[Task prompt] Read through the records. Copy each line that has the word "will".

[Raw data]

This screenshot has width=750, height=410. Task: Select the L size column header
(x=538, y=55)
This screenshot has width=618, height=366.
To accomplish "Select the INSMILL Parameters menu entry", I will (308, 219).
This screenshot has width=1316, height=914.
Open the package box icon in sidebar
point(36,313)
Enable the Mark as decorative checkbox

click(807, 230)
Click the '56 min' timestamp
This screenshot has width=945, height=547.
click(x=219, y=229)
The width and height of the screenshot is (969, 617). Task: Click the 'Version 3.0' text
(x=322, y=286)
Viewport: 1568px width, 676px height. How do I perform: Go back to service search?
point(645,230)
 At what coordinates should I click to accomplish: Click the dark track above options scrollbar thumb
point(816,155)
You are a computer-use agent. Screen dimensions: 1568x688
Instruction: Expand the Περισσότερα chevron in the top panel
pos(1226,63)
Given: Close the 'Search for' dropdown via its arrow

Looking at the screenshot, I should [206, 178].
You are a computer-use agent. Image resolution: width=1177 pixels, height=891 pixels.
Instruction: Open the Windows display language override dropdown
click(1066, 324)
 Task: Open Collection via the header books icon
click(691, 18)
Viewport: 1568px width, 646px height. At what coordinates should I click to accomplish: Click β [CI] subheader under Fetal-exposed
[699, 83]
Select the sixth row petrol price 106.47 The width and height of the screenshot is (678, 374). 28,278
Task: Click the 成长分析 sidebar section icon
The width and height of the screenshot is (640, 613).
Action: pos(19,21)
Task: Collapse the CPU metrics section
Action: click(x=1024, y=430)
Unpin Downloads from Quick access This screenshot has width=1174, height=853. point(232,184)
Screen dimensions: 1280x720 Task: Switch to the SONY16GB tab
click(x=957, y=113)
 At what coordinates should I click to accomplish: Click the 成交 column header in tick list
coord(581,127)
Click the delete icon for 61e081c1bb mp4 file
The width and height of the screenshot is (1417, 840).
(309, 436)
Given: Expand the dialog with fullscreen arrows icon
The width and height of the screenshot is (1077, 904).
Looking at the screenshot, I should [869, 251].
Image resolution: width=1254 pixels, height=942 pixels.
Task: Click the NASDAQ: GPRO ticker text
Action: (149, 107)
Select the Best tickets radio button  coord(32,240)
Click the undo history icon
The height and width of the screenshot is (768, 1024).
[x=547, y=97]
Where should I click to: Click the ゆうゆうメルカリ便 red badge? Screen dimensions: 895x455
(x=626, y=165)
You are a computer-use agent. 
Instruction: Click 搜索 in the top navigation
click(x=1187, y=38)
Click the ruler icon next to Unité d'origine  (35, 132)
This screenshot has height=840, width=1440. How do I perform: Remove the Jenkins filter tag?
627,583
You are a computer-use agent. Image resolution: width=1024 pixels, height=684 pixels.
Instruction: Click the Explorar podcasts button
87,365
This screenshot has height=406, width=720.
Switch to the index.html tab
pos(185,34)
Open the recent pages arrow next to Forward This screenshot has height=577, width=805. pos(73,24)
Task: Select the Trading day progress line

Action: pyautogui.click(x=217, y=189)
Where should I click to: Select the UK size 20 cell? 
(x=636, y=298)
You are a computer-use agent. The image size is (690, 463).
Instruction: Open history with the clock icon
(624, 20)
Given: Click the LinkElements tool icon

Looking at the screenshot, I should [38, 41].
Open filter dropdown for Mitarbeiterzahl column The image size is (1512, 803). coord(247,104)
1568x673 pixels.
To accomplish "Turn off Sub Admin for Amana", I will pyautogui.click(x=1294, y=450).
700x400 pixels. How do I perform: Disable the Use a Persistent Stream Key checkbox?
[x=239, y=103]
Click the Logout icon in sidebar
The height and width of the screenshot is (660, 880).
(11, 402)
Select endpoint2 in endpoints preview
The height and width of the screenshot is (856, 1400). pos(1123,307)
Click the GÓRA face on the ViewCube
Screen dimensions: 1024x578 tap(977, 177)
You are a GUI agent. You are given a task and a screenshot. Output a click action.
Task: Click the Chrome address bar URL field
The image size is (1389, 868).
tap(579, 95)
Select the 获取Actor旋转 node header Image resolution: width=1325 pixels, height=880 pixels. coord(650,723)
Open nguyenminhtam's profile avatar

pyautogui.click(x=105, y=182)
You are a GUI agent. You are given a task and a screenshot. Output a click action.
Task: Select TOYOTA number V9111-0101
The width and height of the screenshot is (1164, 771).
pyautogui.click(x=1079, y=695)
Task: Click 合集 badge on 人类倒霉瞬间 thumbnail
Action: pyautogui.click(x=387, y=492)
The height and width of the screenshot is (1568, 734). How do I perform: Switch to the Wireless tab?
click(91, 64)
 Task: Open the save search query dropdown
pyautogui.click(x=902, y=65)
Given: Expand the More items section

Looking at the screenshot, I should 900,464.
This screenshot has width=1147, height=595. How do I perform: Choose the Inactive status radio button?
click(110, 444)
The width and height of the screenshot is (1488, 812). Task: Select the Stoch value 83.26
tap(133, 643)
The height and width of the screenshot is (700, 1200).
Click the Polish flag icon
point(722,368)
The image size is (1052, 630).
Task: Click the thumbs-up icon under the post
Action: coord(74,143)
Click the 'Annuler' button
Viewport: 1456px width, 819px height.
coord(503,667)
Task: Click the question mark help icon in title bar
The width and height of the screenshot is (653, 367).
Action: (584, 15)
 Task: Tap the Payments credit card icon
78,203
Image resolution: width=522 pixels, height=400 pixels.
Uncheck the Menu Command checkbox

[Finished task]
To accomplish "Select the INSMILL Parameters menu entry", I will (308, 219).
To accomplish "Turn off Sub Admin for Amana", I will pyautogui.click(x=1294, y=450).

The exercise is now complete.